[[ Data for this task, beginning ]]

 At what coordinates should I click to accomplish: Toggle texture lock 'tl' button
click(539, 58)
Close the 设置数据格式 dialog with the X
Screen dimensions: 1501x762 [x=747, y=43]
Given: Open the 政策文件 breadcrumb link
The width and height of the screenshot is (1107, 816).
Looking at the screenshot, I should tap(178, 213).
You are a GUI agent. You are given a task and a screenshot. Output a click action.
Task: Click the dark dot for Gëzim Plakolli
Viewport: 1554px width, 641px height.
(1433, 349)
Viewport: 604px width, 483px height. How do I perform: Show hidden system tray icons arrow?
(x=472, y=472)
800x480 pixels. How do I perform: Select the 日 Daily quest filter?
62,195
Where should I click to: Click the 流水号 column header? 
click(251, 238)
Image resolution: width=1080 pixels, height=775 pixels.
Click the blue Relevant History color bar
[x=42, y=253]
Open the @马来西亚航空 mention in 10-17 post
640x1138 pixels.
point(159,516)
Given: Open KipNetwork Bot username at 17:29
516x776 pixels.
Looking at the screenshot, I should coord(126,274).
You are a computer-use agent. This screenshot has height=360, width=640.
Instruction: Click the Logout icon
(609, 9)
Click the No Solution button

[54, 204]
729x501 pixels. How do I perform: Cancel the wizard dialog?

[[ Data for this task, end ]]

▸ Work instructions:
Set down only these lines, exactly: the one containing "Click the blue Relevant History color bar" and each line after it through the end of the entries above.

▸ Answer:
Click the blue Relevant History color bar
[x=42, y=253]
Open the @马来西亚航空 mention in 10-17 post
640x1138 pixels.
point(159,516)
Given: Open KipNetwork Bot username at 17:29
516x776 pixels.
Looking at the screenshot, I should coord(126,274).
You are a computer-use agent. This screenshot has height=360, width=640.
Instruction: Click the Logout icon
(609, 9)
Click the No Solution button

[54, 204]
729x501 pixels. How do I perform: Cancel the wizard dialog?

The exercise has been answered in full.